**PROBLEM STATEMENT:**
Everything from the line containing "Visit our shops (649, 1072)" through the last line of the records below should be printed exactly, please, and nothing else.

--- INPUT RECORDS ---

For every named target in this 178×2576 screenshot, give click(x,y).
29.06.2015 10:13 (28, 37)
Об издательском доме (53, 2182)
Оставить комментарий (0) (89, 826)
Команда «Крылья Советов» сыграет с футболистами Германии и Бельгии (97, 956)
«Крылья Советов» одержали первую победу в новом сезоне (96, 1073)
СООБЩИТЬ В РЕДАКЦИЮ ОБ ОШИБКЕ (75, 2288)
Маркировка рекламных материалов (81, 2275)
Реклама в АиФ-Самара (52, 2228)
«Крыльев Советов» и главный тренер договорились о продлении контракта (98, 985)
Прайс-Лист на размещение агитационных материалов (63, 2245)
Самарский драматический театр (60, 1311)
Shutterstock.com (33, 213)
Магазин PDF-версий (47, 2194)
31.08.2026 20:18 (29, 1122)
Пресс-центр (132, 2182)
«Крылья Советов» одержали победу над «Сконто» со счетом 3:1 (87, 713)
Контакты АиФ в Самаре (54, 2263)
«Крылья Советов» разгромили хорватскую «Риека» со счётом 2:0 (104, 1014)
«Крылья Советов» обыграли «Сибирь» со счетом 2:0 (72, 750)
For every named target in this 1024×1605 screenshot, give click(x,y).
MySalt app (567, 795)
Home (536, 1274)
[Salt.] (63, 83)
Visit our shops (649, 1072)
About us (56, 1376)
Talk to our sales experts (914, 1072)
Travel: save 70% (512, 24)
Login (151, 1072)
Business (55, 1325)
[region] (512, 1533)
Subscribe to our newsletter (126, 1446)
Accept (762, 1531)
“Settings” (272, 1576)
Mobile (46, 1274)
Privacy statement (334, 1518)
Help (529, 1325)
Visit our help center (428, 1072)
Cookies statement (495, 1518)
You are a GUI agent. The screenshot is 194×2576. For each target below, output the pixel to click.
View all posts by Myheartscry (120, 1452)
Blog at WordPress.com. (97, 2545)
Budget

---

**RESPONSE BOX:**
Visit our shops (649, 1072)
About us (56, 1376)
Talk to our sales experts (914, 1072)
Travel: save 70% (512, 24)
Login (151, 1072)
Business (55, 1325)
[region] (512, 1533)
Subscribe to our newsletter (126, 1446)
Accept (762, 1531)
“Settings” (272, 1576)
Mobile (46, 1274)
Privacy statement (334, 1518)
Help (529, 1325)
Visit our help center (428, 1072)
Cookies statement (495, 1518)
You are a GUI agent. The screenshot is 194×2576. For each target below, output the pixel to click.
View all posts by Myheartscry (120, 1452)
Blog at WordPress.com. (97, 2545)
Budget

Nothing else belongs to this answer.